Theodore Roosevelt once described Americans who were loathe to question their government or to criticize their president as “unpatriotic, servile, and morally treasonable.” A strong indictment for people who just want to sit back and enjoy the fruits of liberty. But I think Teddy was right, as usual. And I believe the same thing can be said for business.
In an article from the January 2004 issue of Harvard Business Review, author and psychoanalyst Manfred F.R. Kets de Vries states, “To be effective, organizations need people with a healthy disrespect for the boss—people…who can engage in active give-and-take.” Therein lies the rub.
In my experience working with small businesses, I’ve found that most entrepreneurs and small business owners don’t welcome “active give-and-take” with their employees. And they certainly don’t entertain “disrespect.” In fact, most chains of command in small businesses have a closer resemblance to obedience charts than they do to organizational charts.
All too often when an employee, even a senior manager, approaches the boss with a suggestion or an opposing point of view, the boss digs in his heals, straightens up his back while he shuts down his mind, and says, “Go ahead. I’m listening.”
But, are we really listening? Are we really open to new ideas or opposing viewpoints from the people who work for us? Or is saying, “My door is always open” just boss-speak for “Fuggedaboudit!” When this is the case, people learn to stop bringing suggestions to you. They figure they’ll stay employed longer if they just keep their mouths shut and do what the boss says. This is tragic because it isolates the boss from the things he needs to see and hear about his business.

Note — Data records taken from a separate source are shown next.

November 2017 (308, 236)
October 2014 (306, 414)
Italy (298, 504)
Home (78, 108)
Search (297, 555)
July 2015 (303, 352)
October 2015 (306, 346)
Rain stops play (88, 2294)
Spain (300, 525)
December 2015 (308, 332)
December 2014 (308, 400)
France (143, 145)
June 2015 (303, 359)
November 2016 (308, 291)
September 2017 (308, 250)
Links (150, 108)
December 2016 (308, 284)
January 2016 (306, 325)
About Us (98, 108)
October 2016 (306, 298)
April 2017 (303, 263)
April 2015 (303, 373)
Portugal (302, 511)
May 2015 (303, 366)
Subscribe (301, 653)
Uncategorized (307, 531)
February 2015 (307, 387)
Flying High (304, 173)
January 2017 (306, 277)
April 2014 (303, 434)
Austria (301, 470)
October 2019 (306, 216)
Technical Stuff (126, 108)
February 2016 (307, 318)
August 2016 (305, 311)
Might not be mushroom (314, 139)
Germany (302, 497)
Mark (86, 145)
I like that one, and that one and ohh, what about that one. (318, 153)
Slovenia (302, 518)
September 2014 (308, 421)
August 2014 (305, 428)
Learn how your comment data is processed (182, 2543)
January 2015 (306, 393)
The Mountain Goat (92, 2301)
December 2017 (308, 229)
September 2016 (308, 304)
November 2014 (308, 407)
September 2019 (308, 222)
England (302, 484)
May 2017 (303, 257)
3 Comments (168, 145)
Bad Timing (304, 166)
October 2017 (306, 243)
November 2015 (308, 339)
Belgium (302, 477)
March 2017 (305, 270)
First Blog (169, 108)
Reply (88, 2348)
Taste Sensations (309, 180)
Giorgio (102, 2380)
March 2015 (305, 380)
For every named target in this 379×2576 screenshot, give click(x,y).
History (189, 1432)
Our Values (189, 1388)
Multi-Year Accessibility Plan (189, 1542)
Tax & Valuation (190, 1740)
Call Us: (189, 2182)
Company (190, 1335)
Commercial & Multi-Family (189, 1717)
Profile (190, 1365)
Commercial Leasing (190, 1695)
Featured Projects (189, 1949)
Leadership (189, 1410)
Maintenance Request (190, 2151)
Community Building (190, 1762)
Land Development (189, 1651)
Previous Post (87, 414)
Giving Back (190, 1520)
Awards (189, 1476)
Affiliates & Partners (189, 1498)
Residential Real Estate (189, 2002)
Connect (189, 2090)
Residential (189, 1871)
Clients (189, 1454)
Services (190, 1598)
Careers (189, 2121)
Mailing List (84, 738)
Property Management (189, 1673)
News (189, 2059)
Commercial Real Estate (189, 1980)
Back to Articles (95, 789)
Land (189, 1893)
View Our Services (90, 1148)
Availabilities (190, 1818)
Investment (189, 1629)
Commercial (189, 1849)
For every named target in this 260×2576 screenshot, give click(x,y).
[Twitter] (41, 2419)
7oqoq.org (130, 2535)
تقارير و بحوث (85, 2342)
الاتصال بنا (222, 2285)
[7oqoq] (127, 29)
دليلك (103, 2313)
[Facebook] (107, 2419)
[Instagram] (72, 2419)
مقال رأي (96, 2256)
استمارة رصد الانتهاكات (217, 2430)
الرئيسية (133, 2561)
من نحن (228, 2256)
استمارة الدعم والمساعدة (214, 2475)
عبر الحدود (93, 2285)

Here are some ideas on how to foster an environment where your people feel free to openly express their opinions with you.
Start by realizing that you probably have no clue how you come across to your people. You think you’re Mr. Open Minded with your people while they may think you never listen to them. You think you’re being soft and compassionate while your people may view you as hard-edged and disinterested in their ideas.
Next, ask someone other than an employee how you come across to your people. Most employees will tell you what you want to hear. Former employees will tell you what you should have been hearing. Trusted advisors (spouses, consultants, etc.) will tell you what you need to hear. Seek the opinion of someone who is not on your payroll.
And finally…buckle up. There’s a good chance that what you’re about to hear about yourself will send you on a wild emotional ride. That’s all right. You’ll get over it. And you’ll be a better business leader when you do.
Obviously, not every employee is built to walk into your office and tell you exactly what they think about you. Some are simply too passive. But, good business leaders learn to welcome (or at least tolerate) the opinions of employees who will.